WHAT NEEDS TO BE DONE: Output only the lines from the one holding "Given: Select 'Heaven" to the end of the data below, please, copied exactly.

[Saved data entries]
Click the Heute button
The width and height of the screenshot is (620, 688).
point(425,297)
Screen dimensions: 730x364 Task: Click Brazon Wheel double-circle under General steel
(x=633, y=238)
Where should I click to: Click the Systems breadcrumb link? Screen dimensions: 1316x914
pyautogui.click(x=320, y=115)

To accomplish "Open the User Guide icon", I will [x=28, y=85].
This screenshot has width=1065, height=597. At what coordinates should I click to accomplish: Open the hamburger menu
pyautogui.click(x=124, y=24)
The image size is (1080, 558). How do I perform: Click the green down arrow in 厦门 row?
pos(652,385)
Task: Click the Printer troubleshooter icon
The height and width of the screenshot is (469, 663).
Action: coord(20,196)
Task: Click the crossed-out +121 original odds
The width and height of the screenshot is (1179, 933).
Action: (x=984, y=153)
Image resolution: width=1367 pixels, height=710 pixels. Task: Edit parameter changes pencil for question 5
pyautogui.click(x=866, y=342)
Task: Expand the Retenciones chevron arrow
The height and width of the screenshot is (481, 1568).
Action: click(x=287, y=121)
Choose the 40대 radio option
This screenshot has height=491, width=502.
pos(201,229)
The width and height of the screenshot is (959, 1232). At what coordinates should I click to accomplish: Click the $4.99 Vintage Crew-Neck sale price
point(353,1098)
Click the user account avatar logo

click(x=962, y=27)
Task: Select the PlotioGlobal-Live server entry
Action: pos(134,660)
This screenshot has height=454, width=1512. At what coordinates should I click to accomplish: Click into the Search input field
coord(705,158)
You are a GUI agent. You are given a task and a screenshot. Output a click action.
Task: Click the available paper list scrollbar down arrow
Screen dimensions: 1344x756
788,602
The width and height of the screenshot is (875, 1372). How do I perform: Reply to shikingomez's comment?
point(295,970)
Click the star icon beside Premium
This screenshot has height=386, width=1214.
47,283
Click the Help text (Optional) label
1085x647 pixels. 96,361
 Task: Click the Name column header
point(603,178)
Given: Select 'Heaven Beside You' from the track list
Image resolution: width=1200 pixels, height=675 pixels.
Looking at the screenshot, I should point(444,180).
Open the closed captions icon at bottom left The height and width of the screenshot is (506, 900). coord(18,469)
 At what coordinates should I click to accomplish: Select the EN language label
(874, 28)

SOLUTION BELOW:
Given: Select 'Heaven Beside You' from the track list
Image resolution: width=1200 pixels, height=675 pixels.
Looking at the screenshot, I should point(444,180).
Open the closed captions icon at bottom left The height and width of the screenshot is (506, 900). coord(18,469)
 At what coordinates should I click to accomplish: Select the EN language label
(874, 28)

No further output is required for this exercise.